Unnamed: 0,movie,title
0,1,Toy Story (1995)
1,2,GoldenEye (1995)
2,3,Four Rooms (1995)
3,4,Get Shorty (1995)
4,5,Copycat (1995)


* `merge` by default will merge on a shared column name.

In [13]:
ratings = ratings.merge(movies)
ratings.head()

Unnamed: 0,user,movie,rating,timestamp,title
0,196,242,3,881250949,Kolya (1996)
1,63,242,3,875747190,Kolya (1996)
2,226,242,5,883888671,Kolya (1996)
3,154,242,3,879138235,Kolya (1996)
4,306,242,5,876503793,Kolya (1996)


* Can then build `DataLoaders` object from table.
  * Takes first column for user by default.
  * Use `item_name` to specify item column  

In [14]:
dls = CollabDataLoaders.from_df(ratings, item_name='title', bs=64)
dls.show_batch()

Unnamed: 0,user,title,rating
0,883,"City of Lost Children, The (1995)",4
1,504,Private Benjamin (1980),3
2,826,Drop Zone (1994),3
3,333,Fargo (1996),4
4,716,Citizen Kane (1941),5
5,600,Blade Runner (1982),5
6,252,Twelve Monkeys (1995),4
7,429,Vanya on 42nd Street (1994),3
8,152,It Could Happen to You (1994),5
9,184,Mrs. Doubtfire (1993),4


* Can represent movie and user latent factors as simple matrices:

In [15]:
n_users = len(dls.classes['user'])
n_movies = len(dls.classes['title'])
n_factors = 5

user_factors = torch.randn(n_users, n_factors)
movie_factors = torch.randn(n_movies, n_factors)
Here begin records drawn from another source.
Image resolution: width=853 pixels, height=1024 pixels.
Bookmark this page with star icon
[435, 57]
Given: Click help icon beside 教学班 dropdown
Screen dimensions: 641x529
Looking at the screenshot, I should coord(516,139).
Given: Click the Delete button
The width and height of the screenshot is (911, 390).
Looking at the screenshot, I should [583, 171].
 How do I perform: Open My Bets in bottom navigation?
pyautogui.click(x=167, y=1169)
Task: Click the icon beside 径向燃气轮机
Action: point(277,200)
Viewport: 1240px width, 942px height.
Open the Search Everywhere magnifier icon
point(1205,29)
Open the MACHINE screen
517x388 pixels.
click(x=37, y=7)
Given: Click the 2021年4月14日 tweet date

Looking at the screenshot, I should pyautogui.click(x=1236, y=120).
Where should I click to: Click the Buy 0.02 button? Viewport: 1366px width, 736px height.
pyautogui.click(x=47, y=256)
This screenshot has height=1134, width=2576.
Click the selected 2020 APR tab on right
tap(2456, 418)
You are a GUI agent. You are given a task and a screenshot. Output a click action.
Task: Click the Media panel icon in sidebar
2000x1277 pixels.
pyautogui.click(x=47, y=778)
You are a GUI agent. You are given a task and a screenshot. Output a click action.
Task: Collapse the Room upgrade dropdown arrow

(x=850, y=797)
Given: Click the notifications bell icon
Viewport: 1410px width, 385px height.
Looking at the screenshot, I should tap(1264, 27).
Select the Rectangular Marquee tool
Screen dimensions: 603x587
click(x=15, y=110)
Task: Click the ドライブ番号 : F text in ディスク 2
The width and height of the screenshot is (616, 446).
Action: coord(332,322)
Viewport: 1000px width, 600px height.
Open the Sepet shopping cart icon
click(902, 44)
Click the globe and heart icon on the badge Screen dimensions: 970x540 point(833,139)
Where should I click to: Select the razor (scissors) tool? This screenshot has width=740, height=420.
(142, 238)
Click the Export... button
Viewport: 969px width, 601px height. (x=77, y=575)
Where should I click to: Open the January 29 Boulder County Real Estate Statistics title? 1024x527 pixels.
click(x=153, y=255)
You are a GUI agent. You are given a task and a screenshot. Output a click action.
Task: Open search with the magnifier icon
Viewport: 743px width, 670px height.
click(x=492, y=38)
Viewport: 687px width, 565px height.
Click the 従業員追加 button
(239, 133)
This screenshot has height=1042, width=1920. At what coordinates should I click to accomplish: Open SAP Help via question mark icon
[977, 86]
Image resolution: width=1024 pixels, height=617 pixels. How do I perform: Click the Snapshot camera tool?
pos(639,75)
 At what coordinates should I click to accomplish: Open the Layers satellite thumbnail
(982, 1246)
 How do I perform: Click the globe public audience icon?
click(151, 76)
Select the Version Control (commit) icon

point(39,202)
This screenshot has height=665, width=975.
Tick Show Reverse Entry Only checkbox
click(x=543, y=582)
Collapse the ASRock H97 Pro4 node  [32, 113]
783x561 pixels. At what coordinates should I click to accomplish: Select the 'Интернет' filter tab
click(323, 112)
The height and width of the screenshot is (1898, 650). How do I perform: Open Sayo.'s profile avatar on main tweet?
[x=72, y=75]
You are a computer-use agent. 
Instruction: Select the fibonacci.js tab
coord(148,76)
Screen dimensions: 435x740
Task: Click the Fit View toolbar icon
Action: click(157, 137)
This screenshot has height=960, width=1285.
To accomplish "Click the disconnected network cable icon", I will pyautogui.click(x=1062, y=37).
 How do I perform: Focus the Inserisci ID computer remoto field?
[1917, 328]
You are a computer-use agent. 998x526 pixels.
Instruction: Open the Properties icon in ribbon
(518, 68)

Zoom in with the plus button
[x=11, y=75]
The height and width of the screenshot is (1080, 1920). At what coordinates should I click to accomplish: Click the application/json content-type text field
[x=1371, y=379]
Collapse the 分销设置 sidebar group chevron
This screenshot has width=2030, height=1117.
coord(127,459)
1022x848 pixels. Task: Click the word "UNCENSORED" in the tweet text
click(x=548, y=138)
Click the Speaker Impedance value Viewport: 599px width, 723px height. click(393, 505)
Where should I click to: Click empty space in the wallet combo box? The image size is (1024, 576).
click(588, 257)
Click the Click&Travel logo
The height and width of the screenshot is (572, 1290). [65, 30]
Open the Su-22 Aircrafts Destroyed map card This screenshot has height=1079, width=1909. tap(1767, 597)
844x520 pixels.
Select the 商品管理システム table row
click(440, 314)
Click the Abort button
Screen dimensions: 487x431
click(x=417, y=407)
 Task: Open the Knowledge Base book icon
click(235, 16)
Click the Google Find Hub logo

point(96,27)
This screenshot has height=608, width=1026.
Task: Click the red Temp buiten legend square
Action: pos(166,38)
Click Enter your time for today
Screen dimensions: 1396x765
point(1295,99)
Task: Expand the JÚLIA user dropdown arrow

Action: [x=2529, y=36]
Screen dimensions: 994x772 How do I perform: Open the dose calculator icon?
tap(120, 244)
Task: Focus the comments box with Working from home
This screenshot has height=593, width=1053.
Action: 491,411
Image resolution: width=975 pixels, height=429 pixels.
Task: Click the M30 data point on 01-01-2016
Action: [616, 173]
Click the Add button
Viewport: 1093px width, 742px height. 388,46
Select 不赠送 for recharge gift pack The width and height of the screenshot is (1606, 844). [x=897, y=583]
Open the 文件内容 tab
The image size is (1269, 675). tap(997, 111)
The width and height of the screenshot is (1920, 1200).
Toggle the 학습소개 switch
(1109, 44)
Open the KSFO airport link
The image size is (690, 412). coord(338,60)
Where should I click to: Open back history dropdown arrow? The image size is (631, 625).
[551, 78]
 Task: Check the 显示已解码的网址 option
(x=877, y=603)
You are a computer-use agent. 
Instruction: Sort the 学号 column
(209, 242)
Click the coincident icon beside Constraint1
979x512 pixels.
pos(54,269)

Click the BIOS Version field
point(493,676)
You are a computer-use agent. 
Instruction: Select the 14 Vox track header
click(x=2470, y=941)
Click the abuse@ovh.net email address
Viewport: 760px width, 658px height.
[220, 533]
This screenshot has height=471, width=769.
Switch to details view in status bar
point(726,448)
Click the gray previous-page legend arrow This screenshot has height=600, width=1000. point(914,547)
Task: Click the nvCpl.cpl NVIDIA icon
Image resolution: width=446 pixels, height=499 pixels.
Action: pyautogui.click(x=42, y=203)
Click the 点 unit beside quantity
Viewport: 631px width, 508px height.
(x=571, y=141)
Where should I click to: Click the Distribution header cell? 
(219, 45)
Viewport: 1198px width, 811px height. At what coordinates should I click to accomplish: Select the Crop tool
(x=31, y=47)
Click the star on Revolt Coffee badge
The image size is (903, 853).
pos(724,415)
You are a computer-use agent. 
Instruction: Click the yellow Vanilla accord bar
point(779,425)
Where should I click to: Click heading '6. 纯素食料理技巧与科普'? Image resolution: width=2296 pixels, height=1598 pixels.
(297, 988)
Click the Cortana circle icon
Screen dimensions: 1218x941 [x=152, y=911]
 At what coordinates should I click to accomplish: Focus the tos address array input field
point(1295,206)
* `randn` returns normally distributed numbers.
* Look up in index is not an operation deep learning models can do
  * However, can represent look up in index as matrix product with a one-hot encoded vector

In [16]:
one_hot_3 = one_hot(3, n_users).float()
user_factors.t() @ one_hot_3

tensor([-0.0480,  0.9249,  1.5718,  0.3341,  1.1332])

In [17]:
user_factors[3]

tensor([-0.0480,  0.9249,  1.5718,  0.3341,  1.1332])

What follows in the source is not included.